[ 
https://issues.apache.org/jira/browse/FLINK-33963?page=com.atlassian.jira.plugin.system.issuetabpanels:comment-tabpanel&focusedCommentId=17814014#comment-17814014
 ] 

xuyang edited comment on FLINK-33963 at 2/4/24 2:34 AM:
--------------------------------------------------------

I agree that we should be more rigorous in our consideration of whether a 
scalar function should be reused.

However, in the scenario you mentioned, if the path can be extracted once and 
used permanently, it then implies that the path is a constant across all 
elements. In such a case, using two scalar functions might not be the best 
choice. That's why I just say this is not a uncommon scenario.

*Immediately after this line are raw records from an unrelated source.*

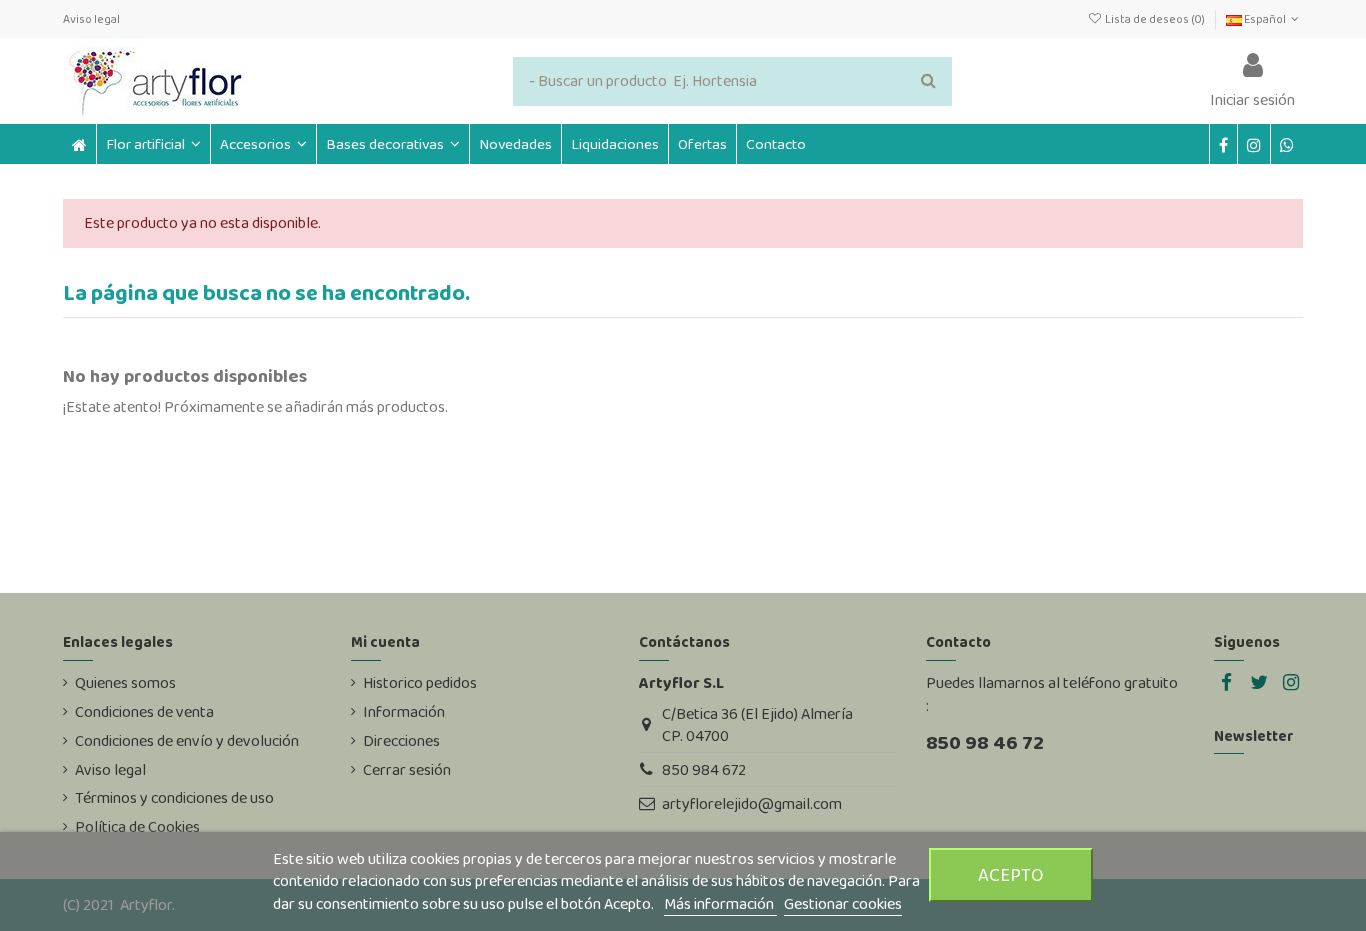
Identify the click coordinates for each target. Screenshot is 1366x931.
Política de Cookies (137, 827)
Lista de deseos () (1154, 19)
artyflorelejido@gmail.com (752, 803)
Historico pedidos (420, 683)
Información (404, 712)
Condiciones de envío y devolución (187, 741)
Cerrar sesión (407, 770)
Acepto (1011, 874)
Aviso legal (91, 19)
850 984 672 (704, 769)
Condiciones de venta (144, 712)
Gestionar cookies (843, 903)
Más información (720, 903)
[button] (263, 144)
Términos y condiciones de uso (174, 798)
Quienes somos (125, 683)
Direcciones (401, 741)
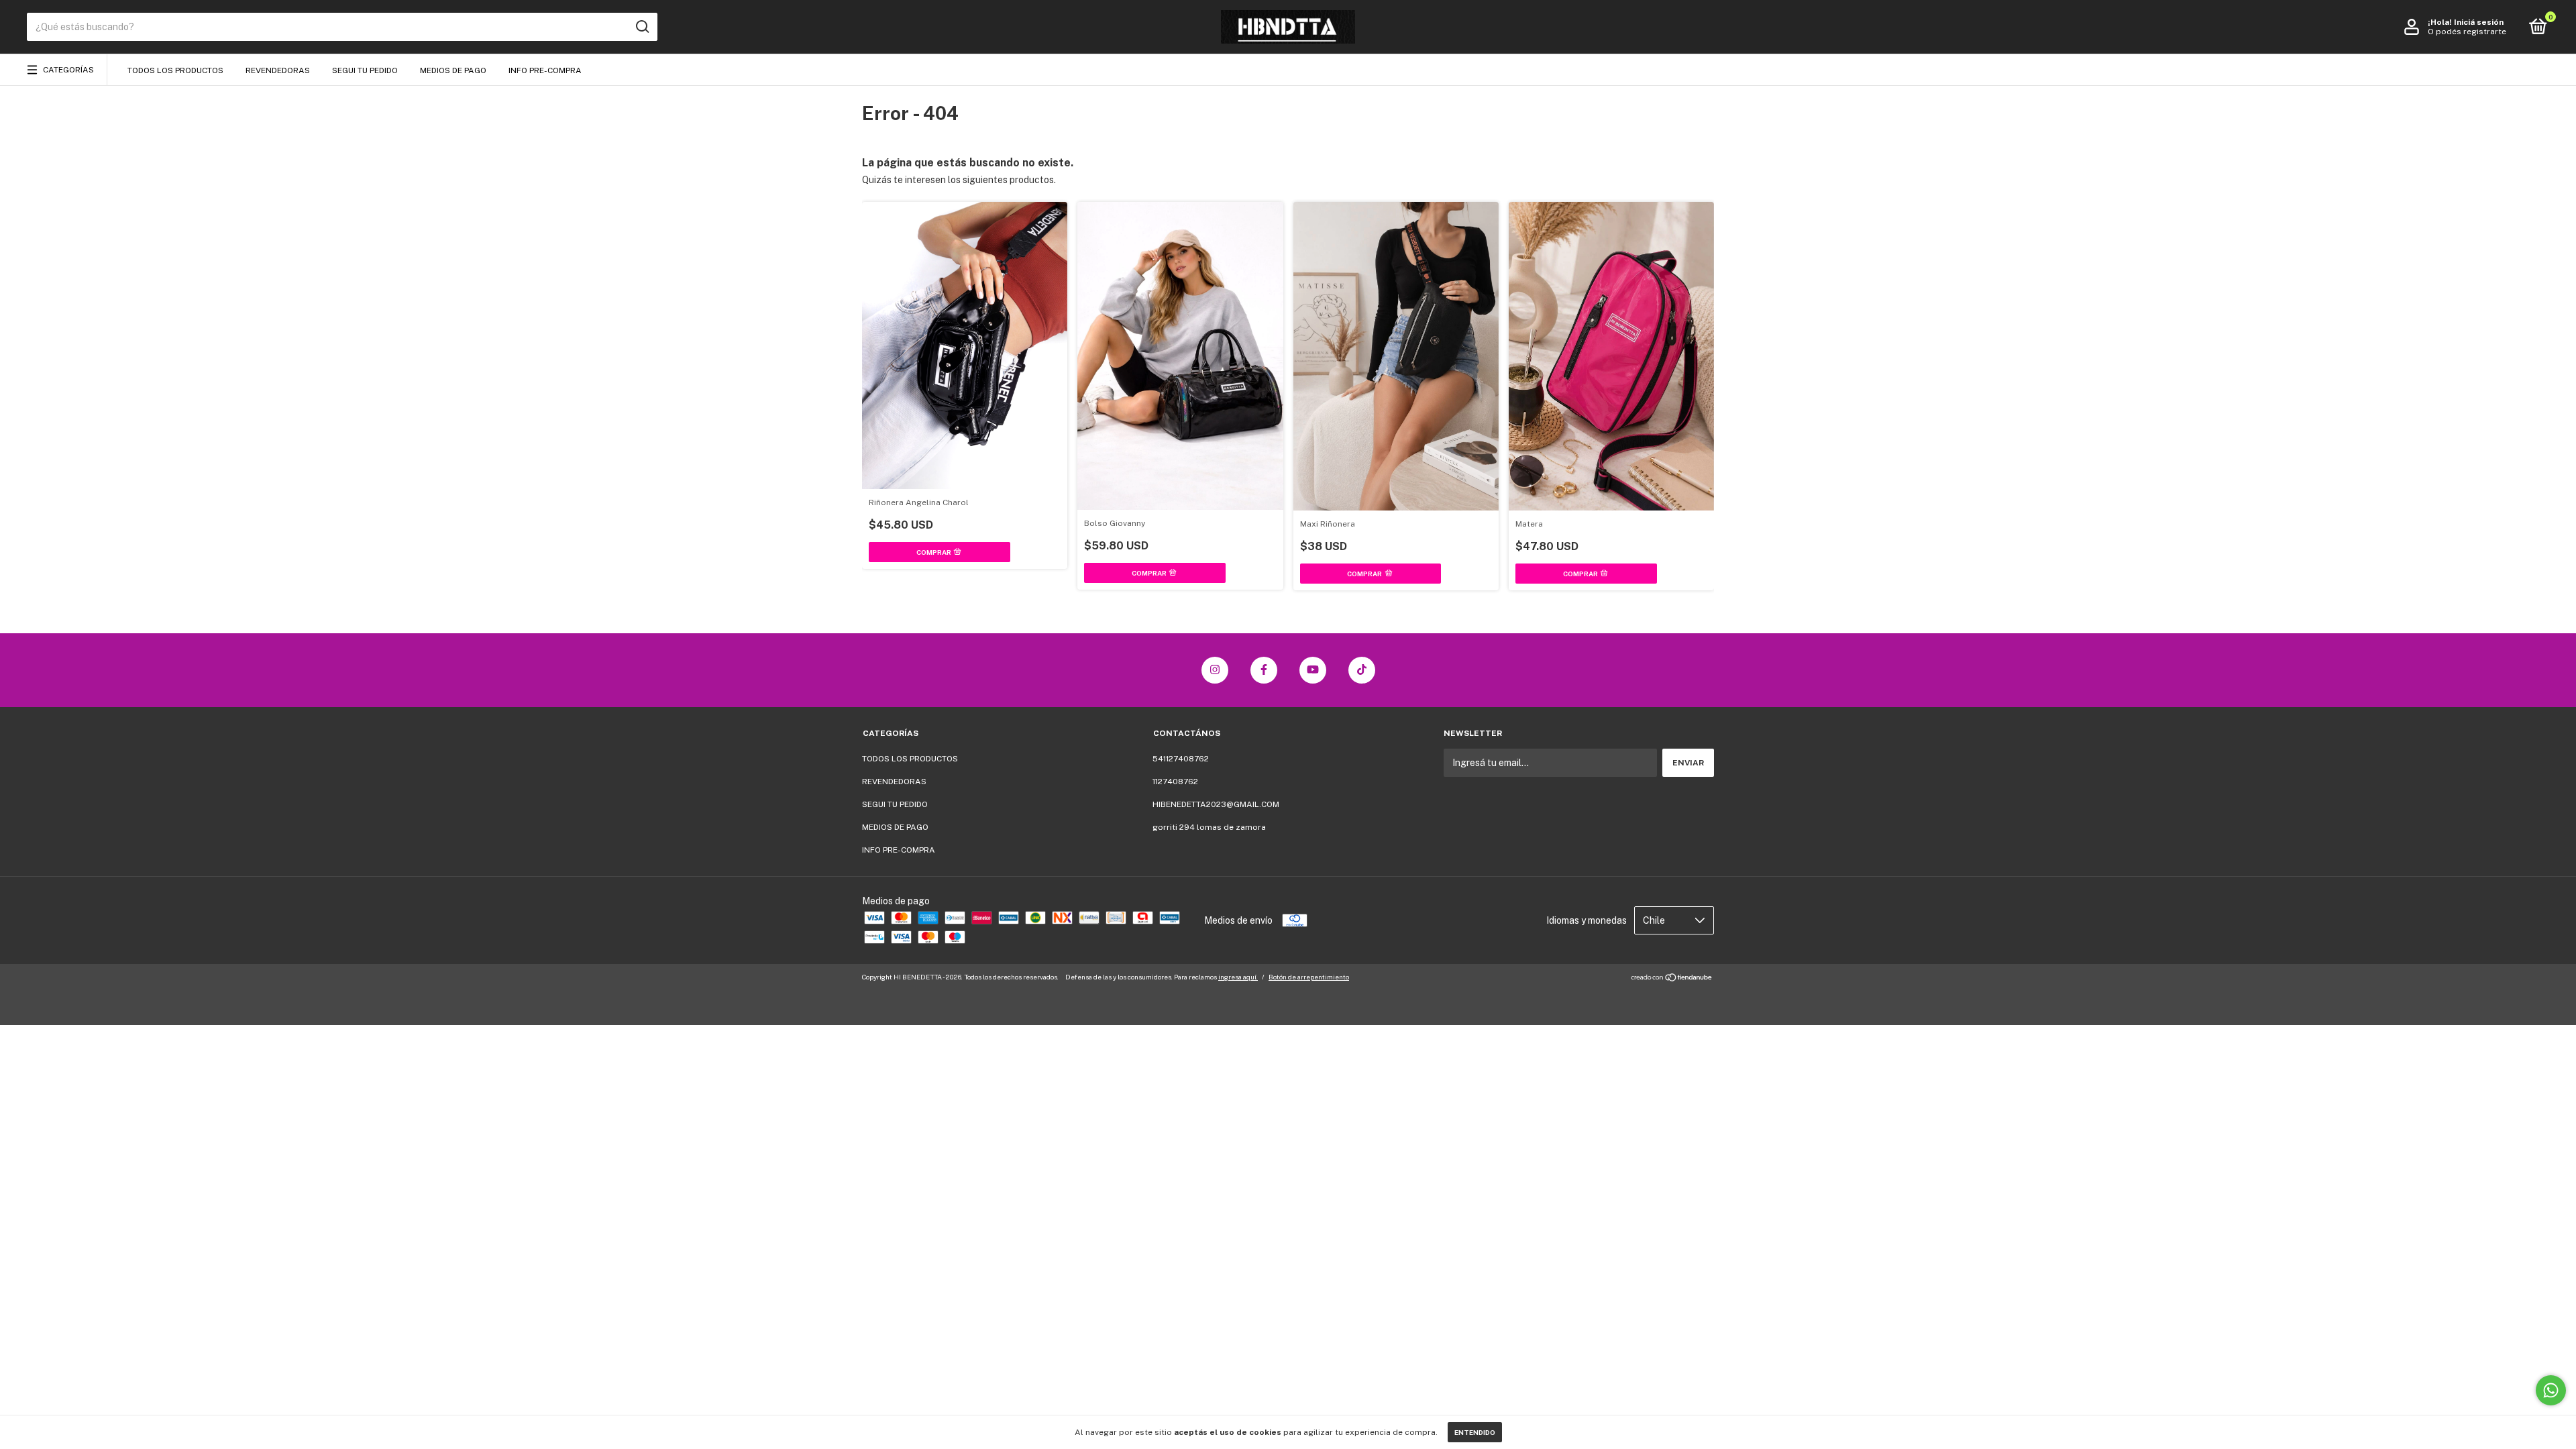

was (Author: xuyangzhong):
I agree that we should be more rigorous in our consideration of whether a 
scalar function should be reused.

However, in the scenario you mentioned, if the path can be extracted once and 
used permanently, it then implies that the path is a constant across all 
elements. In such a case, using a scalar function might not be the best choice. 
That's why I just say this is not a uncommon scenario.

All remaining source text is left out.